5.7 Gastroduodenal Crohn's Disease

Incidence and Etiology:

  • Gastroduodenal Crohn's disease is a less common manifestation of Crohn’s disease, with an incidence of about 0.5% to 4% in pediatric patients.
  • It typically involves the distal stomach, pylorus, and duodenum. The exact cause of Crohn’s disease remains unclear, but it is thought to involve a combination of genetic and environmental factors, leading to an abnormal immune response that causes chronic inflammation in the gastrointestinal tract【115:1†source】【115:0†source】.

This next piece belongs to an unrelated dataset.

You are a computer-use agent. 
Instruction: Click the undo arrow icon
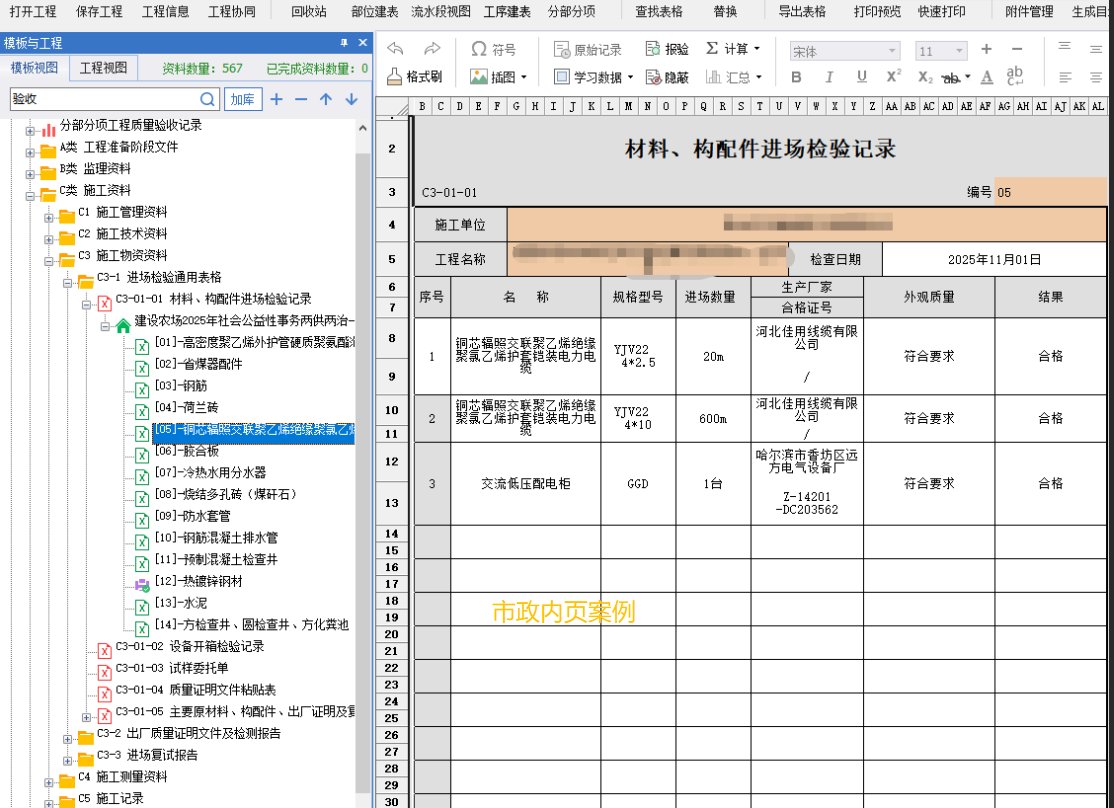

Presentation and Diagnosis:

  • Patients often present with epigastric pain, nausea, and vomiting, and may have blood-tinged emesis.
  • Laboratory tests may reveal protein-losing enteropathy and nutritional deficiencies.
  • Endoscopy remains the primary diagnostic tool, with findings of cobblestoning and non-caseating granulomas upon biopsy, which are characteristic of Crohn's disease【115:0†source】.

Management:

  • The mainstay of treatment includes immunomodulatory therapy and acid suppression. Helicobacter pylori eradication may be beneficial in some cases.
  • Initial treatment involves corticosteroids for induction, followed by maintenance with aminosalicylates, immunosuppressants like 6-MP, methotrexate, or TNF inhibitors (such as monoclonal antibodies).
  • Surgical intervention is reserved for patients with strictures, obstruction, or hemorrhage. Endoscopic balloon dilation may be an option for strictures, while more advanced cases may require duodenal strictureplasty or gastrojejunostomy【115:0†source】【115:0†source】.